▶ [Input]
* * * * * * * * *

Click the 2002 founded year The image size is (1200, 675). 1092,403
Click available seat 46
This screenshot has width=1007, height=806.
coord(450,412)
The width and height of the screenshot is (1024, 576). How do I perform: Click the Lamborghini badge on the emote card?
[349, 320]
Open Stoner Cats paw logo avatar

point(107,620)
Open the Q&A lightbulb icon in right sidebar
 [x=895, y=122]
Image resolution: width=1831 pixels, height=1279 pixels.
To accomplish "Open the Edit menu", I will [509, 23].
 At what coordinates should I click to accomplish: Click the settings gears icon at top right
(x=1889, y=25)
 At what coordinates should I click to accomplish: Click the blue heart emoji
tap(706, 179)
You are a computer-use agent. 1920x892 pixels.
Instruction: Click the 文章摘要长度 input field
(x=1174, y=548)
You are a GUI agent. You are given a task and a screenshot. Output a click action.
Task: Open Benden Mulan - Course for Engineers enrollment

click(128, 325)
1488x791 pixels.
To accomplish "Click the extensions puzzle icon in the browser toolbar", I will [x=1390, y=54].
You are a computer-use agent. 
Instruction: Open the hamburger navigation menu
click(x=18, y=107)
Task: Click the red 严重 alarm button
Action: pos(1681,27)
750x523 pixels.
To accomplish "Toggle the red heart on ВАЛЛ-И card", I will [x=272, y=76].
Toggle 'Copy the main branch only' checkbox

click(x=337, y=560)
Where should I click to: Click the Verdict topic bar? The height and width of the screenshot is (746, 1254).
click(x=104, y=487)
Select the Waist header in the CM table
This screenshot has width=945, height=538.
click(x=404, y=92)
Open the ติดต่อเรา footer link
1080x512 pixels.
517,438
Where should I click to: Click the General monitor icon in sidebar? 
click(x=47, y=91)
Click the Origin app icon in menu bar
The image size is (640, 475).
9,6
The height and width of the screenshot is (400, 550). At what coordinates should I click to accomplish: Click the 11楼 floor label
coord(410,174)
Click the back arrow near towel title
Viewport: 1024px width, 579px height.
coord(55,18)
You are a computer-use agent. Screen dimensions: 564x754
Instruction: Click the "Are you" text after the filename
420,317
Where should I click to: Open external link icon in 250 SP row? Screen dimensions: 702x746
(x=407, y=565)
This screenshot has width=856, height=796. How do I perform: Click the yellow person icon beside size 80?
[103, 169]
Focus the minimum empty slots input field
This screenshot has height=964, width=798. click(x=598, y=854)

* * * * * * * * *

▶ [Try it]
The expected answer is a copy of each line above containing "computer".

▶ [Exercise answer]
You are a computer-use agent. 1920x892 pixels.
You are a computer-use agent. 
You are a computer-use agent. Screen dimensions: 564x754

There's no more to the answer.